Tunisian avant-garde metal project Primordial Black have been moving fast since their debut EP Monas Hieroglyphica – debut full-length Dark Matter Manifesto earned Album of the Year from Mexican outlet Metalpedia and close to 60 international press features, with guests including Rotting Christ’s Sakis Tolis. Heterotopia is their next step, and it arrives with serious company: Steve DiGiorgio (Death, Testament, Sadus), Karim Bouazra of Tunisian prog outfit Lost Insen, and Italian guitarist Gianluca Morelli of Antiqus Infestus all appear across the record. Led by Yasser Mahammedi Bouzina alongside guitarist Walid Chaaben and drummer Selim Bouladi, the band describes Heterotopia as a push further into avant-garde territory while preserving the dark and immersive essence that established them in the first place. The themes are decay, transcendence, and psychological fragmentation. The music earns them.

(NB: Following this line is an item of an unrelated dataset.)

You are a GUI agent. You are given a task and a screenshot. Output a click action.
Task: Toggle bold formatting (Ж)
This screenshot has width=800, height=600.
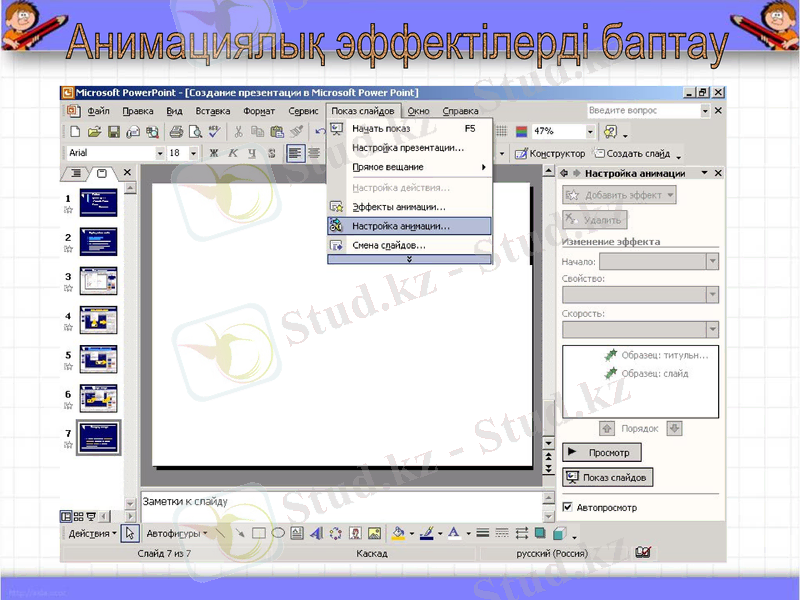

“Heterotopia” is cinematic and quite surprising at times – there’s a lot of music here, and the way one song weaves to the next flows really well. It’s an album that’s meant to be listened to in one sitting from start to finish, and in that way, they’re upholding the art form of the album, unlike the trend these days to curate music specifically for short form content and loops. You get to explore a shifting sonic palette, and that alone tells a story aside from the main lyrical method of narrative delivery. The music tells the side story and provides context and movement to the story here, and the way the band shifts dynamics from powerful, aggressive sounds to haunting and borderline disturbing ambient sounds serves the storytelling marvelously.
The title track is symphonic in its arrangement, starting almost like a horror movie cue with a simple yet harrowing piano line and then unleashing the might of this metal orchestra. The deliberate dissonances in the riffs and how they descend chromatically create a terrifying spiral of sound. The intermission that breaks off the song into two halves features ominous drones and breathing sounds that add to the disturbing atmosphere invoked by the lyrics, and then when the band comes back in full force, it just makes that much more impactful.
“Immaculate” has an intro riff that sounds like someone blowing into Gjallarhorn itself, ushering in the indescribable evil that emanates from the lyrics like ancient words that aren’t supposed to be spoken out loud. Their voices screaming “Immaculate reflection!” sounds like a thousand frenzied demons shrieking, and the legendary bassist Steve Di Giorgio tearing it up in the breakdowns make this one of the heaviest tracks on the album. The performances here are immaculate indeed.
“Begotten” is an example of those surprising tracks I mentioned. It starts off with drones and what sounds to my ears like Mongolian throat singing, and it builds to a relentless blast beat as the main vocalist trades vocals with Camilia Bayazi’s soaring vocals. The relentlessness crashes down to an ambient section with a saxophone in a borderline jazz noir-inspired section that conveys desolation and hopelessness. The ambient section is very similar in function to the intermission in the title track. The band knows their strengths, and they are playing to them.
Heterotopia is the kind of record that rewards the listener who gives it the full, uninterrupted sit-down it asks for. Primordial Black is operating in a space where extreme metal, cinematic atmosphere, and genuine compositional ambition don’t cancel each other out – they compound. For a band this young in their discography to already have this kind of control over texture, pacing, and darkness, the only real question is where they go from here.